TASK OBJECTIVE:
Use the entries below and reproduce exactly the lines from the one containing "You are a computer-use agent. 1497x812" down to the one containing "Given: Click the product", both of them included.

*** Opening of EXCERPTED DATA ***

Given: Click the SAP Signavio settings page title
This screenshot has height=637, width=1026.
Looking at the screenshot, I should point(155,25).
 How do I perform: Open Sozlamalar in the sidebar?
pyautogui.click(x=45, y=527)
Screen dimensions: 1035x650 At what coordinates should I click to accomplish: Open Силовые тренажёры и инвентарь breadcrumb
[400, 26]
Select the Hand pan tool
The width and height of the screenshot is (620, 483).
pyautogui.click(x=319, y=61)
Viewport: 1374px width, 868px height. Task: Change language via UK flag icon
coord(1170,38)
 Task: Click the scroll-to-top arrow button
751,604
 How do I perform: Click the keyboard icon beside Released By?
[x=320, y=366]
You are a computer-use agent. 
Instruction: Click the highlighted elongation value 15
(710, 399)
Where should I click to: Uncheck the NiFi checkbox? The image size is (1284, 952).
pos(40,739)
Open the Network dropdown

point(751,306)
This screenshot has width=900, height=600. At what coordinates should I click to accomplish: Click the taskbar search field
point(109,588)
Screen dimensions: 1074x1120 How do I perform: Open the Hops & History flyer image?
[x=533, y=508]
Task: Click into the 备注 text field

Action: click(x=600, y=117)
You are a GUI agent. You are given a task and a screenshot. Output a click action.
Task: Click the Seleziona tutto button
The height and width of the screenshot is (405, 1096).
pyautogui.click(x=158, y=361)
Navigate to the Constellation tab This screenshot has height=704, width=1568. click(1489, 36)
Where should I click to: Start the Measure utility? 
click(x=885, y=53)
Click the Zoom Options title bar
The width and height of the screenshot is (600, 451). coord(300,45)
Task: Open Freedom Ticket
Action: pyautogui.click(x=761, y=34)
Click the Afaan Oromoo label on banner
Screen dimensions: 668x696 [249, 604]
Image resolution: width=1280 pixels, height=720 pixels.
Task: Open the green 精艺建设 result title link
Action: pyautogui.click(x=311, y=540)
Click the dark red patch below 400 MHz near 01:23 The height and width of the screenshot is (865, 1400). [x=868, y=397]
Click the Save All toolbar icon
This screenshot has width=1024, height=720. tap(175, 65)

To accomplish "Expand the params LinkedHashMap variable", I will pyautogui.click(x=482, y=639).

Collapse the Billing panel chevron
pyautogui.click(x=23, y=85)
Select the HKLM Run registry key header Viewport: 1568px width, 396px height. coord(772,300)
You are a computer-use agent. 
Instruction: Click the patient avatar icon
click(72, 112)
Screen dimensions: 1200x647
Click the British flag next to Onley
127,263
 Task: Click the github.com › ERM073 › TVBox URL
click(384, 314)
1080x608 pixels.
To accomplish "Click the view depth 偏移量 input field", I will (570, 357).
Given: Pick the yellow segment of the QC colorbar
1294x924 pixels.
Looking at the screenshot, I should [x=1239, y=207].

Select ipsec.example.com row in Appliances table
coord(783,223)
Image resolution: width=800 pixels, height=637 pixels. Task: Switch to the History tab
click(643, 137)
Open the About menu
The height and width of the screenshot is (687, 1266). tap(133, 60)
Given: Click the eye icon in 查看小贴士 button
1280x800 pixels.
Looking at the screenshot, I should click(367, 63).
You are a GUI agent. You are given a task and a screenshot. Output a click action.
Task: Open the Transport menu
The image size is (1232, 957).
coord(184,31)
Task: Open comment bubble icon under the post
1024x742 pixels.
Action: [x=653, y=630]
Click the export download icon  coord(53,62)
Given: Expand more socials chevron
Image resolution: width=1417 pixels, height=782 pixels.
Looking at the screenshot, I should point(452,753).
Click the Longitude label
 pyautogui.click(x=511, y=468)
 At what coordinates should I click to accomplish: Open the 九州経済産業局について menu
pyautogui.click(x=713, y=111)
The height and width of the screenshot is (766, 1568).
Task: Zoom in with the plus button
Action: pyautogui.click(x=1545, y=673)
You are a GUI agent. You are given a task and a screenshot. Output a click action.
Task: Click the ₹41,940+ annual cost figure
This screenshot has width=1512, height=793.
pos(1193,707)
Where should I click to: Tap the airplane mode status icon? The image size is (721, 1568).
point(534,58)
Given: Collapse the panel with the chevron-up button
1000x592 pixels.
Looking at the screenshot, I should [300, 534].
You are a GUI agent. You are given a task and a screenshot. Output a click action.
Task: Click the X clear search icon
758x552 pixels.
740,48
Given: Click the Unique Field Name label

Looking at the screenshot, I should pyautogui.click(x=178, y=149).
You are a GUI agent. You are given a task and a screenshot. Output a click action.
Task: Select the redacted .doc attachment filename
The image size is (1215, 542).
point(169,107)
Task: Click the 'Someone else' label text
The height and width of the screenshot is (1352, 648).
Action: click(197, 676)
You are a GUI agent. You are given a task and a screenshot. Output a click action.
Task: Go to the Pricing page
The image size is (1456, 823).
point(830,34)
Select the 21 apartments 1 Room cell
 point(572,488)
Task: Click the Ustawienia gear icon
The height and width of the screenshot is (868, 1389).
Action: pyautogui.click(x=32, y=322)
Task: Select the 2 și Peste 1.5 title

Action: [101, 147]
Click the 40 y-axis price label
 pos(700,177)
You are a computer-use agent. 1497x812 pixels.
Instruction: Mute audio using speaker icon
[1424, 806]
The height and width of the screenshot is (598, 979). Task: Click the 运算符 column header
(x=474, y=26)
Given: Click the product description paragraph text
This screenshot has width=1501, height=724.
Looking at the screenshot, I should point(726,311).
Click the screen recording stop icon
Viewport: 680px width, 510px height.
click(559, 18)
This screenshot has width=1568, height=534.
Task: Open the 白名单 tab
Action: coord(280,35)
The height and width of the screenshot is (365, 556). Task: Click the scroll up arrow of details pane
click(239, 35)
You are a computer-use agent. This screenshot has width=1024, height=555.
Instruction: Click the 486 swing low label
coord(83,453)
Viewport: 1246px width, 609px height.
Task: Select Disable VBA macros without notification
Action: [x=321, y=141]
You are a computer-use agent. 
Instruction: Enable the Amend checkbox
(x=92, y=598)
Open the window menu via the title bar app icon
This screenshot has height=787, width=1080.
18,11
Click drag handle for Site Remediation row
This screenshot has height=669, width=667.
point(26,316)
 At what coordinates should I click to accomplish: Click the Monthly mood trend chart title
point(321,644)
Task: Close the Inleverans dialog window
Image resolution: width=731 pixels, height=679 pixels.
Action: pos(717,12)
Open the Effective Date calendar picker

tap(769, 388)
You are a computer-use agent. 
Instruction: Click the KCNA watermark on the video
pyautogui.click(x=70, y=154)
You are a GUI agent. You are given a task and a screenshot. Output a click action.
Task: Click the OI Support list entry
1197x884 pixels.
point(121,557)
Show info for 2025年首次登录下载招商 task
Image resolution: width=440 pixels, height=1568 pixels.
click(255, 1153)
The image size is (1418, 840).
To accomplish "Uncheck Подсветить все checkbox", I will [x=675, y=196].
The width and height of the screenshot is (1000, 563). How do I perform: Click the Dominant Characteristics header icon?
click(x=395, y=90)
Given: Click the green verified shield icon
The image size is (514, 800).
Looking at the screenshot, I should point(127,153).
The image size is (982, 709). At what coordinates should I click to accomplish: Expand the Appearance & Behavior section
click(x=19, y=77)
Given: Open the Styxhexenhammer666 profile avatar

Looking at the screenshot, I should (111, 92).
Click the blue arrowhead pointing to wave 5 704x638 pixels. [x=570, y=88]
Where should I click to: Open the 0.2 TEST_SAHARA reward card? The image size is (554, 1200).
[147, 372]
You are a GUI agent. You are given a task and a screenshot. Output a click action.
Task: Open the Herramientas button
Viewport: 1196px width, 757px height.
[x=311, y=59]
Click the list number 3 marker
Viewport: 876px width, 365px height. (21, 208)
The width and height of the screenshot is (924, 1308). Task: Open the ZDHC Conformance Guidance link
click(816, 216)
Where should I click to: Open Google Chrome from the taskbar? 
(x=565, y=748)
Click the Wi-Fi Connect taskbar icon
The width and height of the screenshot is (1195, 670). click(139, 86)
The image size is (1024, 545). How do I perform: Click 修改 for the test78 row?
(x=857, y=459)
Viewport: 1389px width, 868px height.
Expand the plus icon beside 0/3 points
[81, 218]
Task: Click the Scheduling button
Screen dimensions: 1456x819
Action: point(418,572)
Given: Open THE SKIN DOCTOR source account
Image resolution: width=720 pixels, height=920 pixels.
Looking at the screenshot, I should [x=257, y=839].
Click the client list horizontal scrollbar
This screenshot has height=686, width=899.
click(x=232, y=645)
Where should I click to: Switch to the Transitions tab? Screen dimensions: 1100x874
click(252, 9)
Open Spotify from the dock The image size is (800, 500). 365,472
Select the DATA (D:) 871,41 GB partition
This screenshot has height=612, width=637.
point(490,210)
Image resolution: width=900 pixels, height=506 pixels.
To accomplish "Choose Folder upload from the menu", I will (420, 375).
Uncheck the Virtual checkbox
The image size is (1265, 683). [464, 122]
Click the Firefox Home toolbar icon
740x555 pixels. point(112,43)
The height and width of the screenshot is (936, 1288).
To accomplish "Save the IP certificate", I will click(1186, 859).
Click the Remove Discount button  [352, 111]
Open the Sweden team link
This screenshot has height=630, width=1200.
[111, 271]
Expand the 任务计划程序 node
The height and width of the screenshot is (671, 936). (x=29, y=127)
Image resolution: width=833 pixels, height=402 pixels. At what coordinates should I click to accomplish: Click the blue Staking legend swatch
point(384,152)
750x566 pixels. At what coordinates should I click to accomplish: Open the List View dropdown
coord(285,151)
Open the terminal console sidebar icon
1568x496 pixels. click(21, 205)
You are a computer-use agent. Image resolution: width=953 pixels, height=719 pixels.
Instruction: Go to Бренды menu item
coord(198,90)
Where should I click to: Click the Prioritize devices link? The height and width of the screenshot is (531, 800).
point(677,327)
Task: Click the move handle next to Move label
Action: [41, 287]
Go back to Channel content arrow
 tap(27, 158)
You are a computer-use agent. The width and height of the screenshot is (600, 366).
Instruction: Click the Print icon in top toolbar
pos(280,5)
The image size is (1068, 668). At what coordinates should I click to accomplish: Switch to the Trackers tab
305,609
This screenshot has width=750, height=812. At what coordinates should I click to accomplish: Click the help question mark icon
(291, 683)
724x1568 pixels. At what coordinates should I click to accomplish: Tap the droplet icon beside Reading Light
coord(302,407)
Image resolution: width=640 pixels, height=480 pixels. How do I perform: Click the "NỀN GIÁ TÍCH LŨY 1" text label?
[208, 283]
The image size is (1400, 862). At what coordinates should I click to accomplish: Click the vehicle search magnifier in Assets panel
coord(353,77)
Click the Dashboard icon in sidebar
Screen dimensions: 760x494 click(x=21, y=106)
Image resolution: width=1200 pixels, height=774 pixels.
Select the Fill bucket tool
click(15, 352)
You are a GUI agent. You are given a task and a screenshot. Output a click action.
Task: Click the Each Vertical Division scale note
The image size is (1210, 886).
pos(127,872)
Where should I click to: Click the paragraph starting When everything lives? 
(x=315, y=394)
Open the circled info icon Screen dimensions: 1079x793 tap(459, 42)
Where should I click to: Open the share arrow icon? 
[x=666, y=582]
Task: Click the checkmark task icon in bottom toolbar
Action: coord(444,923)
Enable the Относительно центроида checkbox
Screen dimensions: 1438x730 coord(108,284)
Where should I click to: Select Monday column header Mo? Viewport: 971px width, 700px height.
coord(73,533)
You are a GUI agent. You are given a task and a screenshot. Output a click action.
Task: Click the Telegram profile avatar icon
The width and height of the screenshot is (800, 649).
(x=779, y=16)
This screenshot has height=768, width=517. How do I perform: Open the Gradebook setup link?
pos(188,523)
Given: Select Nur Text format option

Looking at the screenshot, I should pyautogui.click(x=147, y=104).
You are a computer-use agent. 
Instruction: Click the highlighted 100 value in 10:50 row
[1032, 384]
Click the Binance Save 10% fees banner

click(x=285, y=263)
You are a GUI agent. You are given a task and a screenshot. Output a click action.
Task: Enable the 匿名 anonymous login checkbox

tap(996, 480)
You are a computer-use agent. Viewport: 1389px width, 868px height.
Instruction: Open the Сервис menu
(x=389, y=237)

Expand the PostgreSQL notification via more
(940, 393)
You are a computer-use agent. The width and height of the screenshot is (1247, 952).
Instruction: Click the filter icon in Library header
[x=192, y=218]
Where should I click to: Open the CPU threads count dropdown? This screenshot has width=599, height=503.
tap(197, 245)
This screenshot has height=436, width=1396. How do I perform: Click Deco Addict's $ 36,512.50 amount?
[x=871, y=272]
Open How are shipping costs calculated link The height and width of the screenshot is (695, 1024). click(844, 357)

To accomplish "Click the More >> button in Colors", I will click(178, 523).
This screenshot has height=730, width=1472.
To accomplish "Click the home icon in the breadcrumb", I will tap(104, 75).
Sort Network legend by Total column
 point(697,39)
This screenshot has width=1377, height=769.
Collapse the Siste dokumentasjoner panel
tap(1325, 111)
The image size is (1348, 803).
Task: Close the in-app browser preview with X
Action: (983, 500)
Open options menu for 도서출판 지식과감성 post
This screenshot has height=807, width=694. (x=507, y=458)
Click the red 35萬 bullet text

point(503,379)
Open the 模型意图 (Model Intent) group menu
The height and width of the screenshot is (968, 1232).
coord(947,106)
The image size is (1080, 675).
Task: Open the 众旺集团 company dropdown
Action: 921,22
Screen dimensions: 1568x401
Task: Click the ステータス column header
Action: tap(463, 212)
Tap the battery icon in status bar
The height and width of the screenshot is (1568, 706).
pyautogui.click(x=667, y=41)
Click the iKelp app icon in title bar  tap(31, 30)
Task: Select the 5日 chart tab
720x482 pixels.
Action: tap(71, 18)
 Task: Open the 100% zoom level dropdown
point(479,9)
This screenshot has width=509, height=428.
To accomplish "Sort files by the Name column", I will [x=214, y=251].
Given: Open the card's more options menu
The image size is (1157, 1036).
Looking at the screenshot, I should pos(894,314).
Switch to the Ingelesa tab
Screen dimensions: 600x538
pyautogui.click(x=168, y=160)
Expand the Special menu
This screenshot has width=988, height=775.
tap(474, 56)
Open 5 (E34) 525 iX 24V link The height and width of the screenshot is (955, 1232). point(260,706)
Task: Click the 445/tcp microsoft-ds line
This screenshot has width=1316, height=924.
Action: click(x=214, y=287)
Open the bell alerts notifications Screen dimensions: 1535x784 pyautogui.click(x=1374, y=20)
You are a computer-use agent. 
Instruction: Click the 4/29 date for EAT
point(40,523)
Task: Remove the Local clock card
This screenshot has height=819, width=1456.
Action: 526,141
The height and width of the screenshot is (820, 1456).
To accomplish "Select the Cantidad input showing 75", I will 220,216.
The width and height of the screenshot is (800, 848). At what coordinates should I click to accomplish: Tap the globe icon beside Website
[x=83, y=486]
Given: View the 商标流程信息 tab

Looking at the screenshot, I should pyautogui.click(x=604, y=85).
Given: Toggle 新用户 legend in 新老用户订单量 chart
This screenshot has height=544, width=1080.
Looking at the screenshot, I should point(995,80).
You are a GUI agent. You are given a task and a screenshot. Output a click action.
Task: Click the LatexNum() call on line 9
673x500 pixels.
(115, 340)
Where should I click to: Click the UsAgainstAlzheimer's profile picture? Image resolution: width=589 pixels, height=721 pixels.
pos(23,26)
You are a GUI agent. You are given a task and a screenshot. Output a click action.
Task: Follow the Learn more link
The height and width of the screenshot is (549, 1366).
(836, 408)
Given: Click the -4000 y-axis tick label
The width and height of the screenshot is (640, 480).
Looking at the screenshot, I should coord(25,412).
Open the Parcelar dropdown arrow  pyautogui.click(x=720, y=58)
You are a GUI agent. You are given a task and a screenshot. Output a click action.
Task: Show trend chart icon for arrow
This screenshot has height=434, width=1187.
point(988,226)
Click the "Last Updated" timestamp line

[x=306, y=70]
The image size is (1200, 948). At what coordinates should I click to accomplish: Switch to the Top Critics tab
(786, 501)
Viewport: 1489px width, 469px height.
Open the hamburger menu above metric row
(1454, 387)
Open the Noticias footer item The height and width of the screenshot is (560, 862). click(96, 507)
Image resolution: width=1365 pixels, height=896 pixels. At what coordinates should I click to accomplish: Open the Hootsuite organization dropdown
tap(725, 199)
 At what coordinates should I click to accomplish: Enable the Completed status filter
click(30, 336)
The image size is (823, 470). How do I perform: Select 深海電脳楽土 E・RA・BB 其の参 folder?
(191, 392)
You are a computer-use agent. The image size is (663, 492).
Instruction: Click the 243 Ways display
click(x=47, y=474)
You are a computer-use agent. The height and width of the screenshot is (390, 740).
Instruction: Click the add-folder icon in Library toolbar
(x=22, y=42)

*** Close of EXCERPTED DATA ***

TASK OUTPUT:
You are a computer-use agent. 1497x812 pixels.
Instruction: Mute audio using speaker icon
[1424, 806]
The height and width of the screenshot is (598, 979). Task: Click the 运算符 column header
(x=474, y=26)
Given: Click the product description paragraph text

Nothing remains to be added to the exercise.